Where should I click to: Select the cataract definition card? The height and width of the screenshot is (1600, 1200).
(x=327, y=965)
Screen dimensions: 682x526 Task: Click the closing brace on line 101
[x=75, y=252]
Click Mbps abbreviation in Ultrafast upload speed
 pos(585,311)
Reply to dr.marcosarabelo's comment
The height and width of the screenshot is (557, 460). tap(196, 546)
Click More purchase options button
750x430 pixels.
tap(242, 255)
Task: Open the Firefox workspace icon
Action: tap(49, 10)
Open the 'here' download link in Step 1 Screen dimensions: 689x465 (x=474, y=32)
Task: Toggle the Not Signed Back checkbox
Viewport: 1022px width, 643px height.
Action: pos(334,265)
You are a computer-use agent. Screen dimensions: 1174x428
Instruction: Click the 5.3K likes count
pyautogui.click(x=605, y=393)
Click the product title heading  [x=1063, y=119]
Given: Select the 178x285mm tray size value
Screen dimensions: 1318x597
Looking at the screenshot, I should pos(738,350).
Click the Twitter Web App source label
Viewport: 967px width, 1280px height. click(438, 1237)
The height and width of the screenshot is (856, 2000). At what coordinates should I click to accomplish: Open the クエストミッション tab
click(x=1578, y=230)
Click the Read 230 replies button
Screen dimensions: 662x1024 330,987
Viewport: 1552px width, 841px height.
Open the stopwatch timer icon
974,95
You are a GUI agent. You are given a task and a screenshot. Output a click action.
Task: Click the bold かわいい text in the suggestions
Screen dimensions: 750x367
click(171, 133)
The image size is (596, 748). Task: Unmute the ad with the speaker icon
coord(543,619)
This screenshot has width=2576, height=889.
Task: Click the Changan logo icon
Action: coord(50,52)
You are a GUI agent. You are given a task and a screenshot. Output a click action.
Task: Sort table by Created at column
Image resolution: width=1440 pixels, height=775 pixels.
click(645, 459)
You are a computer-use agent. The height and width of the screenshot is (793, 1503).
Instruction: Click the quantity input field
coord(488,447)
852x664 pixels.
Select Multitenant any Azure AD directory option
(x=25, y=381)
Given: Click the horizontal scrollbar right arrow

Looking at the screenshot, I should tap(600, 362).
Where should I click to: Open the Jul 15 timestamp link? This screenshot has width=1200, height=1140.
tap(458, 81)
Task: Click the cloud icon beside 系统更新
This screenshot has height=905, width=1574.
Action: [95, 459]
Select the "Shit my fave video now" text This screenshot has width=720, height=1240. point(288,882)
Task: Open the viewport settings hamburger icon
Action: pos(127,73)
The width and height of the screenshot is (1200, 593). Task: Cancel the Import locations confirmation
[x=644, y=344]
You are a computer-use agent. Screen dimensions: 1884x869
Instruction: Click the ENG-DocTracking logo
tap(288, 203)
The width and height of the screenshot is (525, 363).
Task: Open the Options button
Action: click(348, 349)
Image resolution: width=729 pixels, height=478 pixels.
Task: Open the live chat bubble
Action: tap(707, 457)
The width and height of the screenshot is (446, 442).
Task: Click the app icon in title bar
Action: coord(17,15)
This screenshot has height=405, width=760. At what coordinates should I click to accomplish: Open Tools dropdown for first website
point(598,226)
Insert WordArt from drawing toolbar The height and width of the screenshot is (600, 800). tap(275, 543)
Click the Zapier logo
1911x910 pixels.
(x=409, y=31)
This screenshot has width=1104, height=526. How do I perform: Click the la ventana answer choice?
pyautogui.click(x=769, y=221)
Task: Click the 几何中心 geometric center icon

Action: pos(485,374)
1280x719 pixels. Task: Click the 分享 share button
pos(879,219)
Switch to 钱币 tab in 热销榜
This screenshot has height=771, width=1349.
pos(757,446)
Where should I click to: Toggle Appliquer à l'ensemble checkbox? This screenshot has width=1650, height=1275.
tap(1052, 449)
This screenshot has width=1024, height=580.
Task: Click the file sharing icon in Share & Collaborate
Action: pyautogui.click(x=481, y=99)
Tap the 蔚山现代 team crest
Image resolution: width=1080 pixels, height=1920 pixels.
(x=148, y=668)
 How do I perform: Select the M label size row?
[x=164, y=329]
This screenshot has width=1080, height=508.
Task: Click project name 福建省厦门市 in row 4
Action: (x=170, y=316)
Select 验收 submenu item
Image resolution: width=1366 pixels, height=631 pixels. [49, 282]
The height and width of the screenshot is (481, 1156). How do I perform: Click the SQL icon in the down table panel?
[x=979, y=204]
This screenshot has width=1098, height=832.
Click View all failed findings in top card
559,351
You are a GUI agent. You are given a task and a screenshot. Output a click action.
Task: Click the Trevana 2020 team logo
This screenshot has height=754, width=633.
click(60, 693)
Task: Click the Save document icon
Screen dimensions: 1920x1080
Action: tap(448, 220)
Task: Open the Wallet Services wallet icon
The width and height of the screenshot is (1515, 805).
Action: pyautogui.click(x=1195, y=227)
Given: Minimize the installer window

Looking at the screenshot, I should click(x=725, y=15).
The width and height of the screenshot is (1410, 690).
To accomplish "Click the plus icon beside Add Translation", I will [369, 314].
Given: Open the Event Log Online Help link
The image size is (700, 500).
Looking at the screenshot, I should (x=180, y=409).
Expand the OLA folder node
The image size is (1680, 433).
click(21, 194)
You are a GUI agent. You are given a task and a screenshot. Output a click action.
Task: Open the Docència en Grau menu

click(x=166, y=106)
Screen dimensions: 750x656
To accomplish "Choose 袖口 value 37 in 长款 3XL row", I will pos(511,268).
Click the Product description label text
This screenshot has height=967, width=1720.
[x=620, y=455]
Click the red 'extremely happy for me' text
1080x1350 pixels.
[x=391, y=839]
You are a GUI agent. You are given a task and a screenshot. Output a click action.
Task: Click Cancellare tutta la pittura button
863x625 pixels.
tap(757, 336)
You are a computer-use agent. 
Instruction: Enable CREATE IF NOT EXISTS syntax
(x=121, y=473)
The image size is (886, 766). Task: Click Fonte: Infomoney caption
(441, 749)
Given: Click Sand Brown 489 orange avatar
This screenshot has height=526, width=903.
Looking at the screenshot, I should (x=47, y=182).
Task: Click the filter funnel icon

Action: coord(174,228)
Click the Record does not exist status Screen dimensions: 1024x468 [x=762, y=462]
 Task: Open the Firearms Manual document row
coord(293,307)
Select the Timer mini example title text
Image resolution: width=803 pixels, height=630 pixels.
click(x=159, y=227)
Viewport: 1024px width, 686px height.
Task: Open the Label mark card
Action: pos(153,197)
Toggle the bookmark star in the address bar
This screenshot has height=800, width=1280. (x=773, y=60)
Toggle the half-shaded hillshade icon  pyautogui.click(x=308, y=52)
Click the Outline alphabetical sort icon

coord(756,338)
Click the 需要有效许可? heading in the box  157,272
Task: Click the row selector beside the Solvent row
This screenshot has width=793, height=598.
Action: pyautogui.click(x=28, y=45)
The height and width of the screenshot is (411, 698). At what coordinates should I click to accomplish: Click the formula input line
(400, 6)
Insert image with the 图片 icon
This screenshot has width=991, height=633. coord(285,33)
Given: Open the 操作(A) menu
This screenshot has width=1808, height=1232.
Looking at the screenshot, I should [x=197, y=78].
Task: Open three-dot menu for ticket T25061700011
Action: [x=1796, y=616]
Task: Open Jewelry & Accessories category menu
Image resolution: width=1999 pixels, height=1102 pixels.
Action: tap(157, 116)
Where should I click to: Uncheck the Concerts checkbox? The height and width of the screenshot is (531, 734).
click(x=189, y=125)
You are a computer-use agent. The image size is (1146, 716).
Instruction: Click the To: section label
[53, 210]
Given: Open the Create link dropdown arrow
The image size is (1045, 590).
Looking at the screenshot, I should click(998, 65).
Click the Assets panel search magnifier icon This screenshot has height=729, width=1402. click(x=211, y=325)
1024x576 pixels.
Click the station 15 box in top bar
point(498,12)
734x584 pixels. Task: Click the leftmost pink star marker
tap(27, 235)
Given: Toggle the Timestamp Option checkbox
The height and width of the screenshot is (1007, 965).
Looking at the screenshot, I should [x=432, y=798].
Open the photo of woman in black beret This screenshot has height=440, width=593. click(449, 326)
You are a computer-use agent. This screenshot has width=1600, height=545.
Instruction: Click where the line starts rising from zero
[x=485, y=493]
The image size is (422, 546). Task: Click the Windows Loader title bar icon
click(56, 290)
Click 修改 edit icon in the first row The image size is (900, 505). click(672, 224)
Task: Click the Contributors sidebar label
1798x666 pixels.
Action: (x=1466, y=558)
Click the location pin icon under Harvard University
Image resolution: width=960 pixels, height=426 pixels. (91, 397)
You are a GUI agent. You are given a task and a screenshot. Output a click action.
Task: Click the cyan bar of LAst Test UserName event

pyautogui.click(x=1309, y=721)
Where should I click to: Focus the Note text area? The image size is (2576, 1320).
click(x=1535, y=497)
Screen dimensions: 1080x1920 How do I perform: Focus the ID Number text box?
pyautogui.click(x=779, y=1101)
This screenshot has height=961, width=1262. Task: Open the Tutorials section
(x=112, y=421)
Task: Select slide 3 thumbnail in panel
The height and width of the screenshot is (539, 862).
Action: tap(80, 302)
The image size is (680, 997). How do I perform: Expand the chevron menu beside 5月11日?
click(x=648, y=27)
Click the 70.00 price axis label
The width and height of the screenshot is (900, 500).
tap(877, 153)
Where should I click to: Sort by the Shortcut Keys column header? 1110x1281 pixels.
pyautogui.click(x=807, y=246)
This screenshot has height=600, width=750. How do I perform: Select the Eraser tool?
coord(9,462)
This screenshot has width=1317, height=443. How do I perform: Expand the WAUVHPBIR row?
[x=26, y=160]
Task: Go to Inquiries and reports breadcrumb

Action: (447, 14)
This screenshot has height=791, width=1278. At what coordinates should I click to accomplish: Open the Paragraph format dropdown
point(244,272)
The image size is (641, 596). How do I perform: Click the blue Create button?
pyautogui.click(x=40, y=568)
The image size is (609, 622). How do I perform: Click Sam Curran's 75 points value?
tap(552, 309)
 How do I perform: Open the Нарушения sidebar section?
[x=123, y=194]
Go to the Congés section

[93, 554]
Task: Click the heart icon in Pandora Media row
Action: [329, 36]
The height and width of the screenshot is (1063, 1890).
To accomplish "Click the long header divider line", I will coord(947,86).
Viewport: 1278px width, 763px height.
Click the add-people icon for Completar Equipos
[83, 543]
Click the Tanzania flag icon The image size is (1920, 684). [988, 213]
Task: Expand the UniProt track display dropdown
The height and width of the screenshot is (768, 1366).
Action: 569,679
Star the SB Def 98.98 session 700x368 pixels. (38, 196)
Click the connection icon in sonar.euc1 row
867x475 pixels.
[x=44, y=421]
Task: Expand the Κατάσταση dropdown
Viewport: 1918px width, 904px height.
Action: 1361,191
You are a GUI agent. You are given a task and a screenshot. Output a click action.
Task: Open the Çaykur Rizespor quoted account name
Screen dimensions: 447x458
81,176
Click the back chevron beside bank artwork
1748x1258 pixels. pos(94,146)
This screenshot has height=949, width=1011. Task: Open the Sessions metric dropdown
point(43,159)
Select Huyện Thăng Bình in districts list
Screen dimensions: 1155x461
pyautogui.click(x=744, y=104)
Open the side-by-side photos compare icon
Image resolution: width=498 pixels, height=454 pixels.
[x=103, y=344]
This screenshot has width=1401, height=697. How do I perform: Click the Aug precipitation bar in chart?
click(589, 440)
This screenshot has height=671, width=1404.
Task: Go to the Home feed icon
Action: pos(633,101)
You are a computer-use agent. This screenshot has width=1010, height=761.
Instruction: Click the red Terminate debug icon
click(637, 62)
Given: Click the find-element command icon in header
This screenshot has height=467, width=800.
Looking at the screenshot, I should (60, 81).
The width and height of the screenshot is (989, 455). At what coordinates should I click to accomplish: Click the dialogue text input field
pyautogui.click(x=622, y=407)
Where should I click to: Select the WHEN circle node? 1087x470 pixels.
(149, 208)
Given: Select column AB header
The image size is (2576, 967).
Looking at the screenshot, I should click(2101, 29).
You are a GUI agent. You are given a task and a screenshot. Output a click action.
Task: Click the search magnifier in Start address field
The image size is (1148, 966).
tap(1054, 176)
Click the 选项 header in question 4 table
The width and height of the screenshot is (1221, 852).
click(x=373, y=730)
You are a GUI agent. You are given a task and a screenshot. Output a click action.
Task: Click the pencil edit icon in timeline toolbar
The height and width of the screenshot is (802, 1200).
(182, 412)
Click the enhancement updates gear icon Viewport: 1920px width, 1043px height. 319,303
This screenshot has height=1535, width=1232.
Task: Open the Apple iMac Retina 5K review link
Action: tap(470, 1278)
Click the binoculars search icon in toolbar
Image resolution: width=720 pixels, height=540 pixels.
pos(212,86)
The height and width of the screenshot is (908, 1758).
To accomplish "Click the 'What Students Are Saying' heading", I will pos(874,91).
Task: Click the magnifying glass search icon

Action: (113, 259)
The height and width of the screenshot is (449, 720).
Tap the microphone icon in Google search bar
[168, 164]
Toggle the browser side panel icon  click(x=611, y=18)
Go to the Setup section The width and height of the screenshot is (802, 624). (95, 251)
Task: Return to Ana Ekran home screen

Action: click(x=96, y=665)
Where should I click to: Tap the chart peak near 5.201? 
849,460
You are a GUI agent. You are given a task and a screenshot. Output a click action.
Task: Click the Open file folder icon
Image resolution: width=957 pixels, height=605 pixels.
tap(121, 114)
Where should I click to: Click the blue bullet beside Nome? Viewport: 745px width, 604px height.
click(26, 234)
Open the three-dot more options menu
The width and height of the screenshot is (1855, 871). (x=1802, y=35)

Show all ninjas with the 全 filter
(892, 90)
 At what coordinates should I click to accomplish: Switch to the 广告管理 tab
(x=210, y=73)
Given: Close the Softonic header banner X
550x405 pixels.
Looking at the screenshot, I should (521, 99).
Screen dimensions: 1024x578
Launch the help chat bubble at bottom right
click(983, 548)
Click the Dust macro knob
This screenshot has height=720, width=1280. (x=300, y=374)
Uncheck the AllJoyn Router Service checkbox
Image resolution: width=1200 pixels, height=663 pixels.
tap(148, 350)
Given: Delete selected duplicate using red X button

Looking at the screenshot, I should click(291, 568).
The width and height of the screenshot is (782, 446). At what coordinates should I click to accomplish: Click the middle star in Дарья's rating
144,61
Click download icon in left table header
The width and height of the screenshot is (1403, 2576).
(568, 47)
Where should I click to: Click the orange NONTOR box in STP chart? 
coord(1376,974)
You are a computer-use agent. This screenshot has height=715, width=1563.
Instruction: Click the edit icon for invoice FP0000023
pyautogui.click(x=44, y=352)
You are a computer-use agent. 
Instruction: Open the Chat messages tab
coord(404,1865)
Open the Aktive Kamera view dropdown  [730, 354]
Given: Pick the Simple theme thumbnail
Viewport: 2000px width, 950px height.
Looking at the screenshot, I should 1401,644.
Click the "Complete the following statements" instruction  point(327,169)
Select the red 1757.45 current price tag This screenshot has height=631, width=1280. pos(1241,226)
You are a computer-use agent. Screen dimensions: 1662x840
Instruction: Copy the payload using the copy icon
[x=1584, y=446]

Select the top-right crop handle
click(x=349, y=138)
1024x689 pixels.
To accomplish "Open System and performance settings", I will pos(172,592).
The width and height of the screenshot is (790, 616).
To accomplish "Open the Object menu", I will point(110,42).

▬▬▬▬▬▬▬▬▬▬

### EXERCISE INSTRUCTIONS
As the answer, set down only the lines from the data above between the one holding "Task: Click the Save document icon" and the one holding "Click the Record", inclusive, exactly as they read.

### RESULT OF THE EXERCISE
Task: Click the Save document icon
Screen dimensions: 1920x1080
Action: tap(448, 220)
Task: Open the Wallet Services wallet icon
The width and height of the screenshot is (1515, 805).
Action: pyautogui.click(x=1195, y=227)
Given: Minimize the installer window

Looking at the screenshot, I should click(x=725, y=15).
The width and height of the screenshot is (1410, 690).
To accomplish "Click the plus icon beside Add Translation", I will [369, 314].
Given: Open the Event Log Online Help link
The image size is (700, 500).
Looking at the screenshot, I should (x=180, y=409).
Expand the OLA folder node
The image size is (1680, 433).
click(21, 194)
You are a GUI agent. You are given a task and a screenshot. Output a click action.
Task: Open the Docència en Grau menu

click(x=166, y=106)
Screen dimensions: 750x656
To accomplish "Choose 袖口 value 37 in 长款 3XL row", I will pos(511,268).
Click the Product description label text
This screenshot has height=967, width=1720.
[x=620, y=455]
Click the red 'extremely happy for me' text
1080x1350 pixels.
[x=391, y=839]
You are a GUI agent. You are given a task and a screenshot. Output a click action.
Task: Click Cancellare tutta la pittura button
863x625 pixels.
tap(757, 336)
You are a computer-use agent. 
Instruction: Enable CREATE IF NOT EXISTS syntax
(x=121, y=473)
The image size is (886, 766). Task: Click Fonte: Infomoney caption
(441, 749)
Given: Click Sand Brown 489 orange avatar
This screenshot has height=526, width=903.
Looking at the screenshot, I should (x=47, y=182).
Task: Click the filter funnel icon

Action: coord(174,228)
Click the Record does not exist status Screen dimensions: 1024x468 [x=762, y=462]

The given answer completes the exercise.